## [List of tasks]
[1] Which dates head the posts in the blog extract?
[2] Reproduce the listing word for word, everything from its first line down to the line containing "The height and".

Monday, April 28, 2008

Stacey Harp

I really feel for this lady.

I believe she is coming from a good place but that energy has been severely misguided.  My Christian friends who have watched this are quite disturbed by her words!

Anyway, I don't think there is any point even trying to reason with this person and any attempt to will just add fuel to her fire.  With anyone extremely passionate about their views, whether logical or based on fact, they will only hear and see what they want to - regardless of any argument put forward to them.

So until she cools off, let us just let her be without judging or adding sticks to the flame.

-Forky

Thursday, April 24, 2008

The Straight Australia Policy

Reading up on the White Australia Policy and past racism in the United States of America, I couldn't believe how similar the logic used to discriminate is to the rationale against homosexuals.  The reasons given as to why black Americans couldn't hold fighting roles in World War Two includes the 'fact' that they aren't as mentally capable to do battle.  I wonder who decided that?  Surely not a black person.  It seems that those who discriminate like to pluck stupidity out of thin air and proclaim it as a reason to justify their awful actions.  Australia wouldn't allow black American servicemen to enter their country and had to stay in the ships at port.  They were concerned about spoiling their society, yet never considered this racism.  They were simply, based on 'fact', protecting their institution.  They didn't even let the black half of a mixed race couple to immigrate.  Does any of this ring a bell?

Now, it took decades for such blatant blindness to be abolished from our supposedly educated and civilised western laws.  They couldn't prove that they were smarter and what their feelings were.  They didn't need to prove that they are black though.  That fact is plain to see.

The battle to stop gay discrimination faces an even more difficult challenge based on two extra layers of difficulty: our invisibility and sexual taboo.  We can't prove our existence.  You can't see gay.  Some people behave in ways stereotypically to what is perceived as gay behaviour, but most of us are transparent.  The difference between us and the norm isn't our skin colour but our sexual orientation.  Something much harder to deal with as a society and break down to one simple fact that every gay person knows:  Being gay isn't a choice and the discrimination we face is immoral and wrong.

-Forky

Wednesday, April 23, 2008

Gay Jokes

Gay jokes on TV (or anywhere for that matter) should be banned.

I caught myself laughing at one in a popular TV sitcom and was so disappointed in myself.  It was such a mindless thing and I asked myself, why?

Don't get me wrong, I DO have a sense of humour, but considering there are so many laws that discriminate against us, I believe these jokes cause more harm than the cheap, light entertainment it provides for a prime time audience.

First a joke.  Then teasing at school.  Then violence, and so on.  If us homosexuals have ever been accused of a "gay agenda", then here is the "straight agenda" slapping us on the face.  Gay jokes on TV only serves to misinform the main population and humiliate us.  It disrespects all the work toward re-education and equality.

We're still living in the stone age.  Did we support "black" jokes before laws were changed to protect them from discrimination?  Until we are granted the same equality; the "equality" everyone else takes for granted, let us keep all joking aside.  Only then should we look back with humour, and a big sigh of relief.

-Forky

Friday, April 11, 2008

I can't say "No"



"Are you gay?"

I get asked this occassionally.  Not because I'm the flamboyant type or declare my pride.  It is usually when someone puts two and two together after asking me a series of questions about my life.

Recently I was asked "are you straight?".  A slight pause.  I said "no".

## [Data excerpts]
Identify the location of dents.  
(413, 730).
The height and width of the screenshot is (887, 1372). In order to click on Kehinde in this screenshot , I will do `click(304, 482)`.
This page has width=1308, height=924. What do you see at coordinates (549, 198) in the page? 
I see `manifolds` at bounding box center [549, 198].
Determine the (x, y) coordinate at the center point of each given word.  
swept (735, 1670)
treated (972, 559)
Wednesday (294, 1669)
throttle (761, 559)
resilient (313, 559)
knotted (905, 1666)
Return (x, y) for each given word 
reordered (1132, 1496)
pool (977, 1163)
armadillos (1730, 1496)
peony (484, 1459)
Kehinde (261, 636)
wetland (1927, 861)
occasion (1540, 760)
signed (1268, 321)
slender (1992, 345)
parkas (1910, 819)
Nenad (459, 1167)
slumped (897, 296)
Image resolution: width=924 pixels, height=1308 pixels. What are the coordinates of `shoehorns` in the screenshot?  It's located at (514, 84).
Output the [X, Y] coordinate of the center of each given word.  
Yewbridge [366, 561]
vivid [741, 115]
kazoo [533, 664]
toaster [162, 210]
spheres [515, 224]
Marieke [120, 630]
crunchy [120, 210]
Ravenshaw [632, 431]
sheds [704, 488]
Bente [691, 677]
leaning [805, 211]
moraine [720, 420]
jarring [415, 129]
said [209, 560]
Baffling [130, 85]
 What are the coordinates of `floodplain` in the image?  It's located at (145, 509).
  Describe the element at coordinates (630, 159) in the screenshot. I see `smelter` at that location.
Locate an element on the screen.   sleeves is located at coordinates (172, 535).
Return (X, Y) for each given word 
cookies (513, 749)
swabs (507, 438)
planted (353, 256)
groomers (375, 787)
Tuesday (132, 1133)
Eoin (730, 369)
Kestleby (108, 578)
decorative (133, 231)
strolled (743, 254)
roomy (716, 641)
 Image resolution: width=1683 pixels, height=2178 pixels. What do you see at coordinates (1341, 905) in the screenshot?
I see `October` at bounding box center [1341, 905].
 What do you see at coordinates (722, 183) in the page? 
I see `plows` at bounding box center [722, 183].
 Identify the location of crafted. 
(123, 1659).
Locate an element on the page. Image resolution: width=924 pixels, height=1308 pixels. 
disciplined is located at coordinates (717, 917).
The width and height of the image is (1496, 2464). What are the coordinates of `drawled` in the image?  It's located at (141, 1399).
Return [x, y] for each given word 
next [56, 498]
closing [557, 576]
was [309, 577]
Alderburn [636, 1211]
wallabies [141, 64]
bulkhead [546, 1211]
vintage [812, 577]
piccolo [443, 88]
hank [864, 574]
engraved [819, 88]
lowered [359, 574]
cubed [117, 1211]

## [Full answers]
[1]
Monday, April 28, 2008
Thursday, April 24, 2008
Wednesday, April 23, 2008
Friday, April 11, 2008

[2]
Identify the location of dents.  
(413, 730).
The height and width of the screenshot is (887, 1372). In order to click on Kehinde in this screenshot , I will do `click(304, 482)`.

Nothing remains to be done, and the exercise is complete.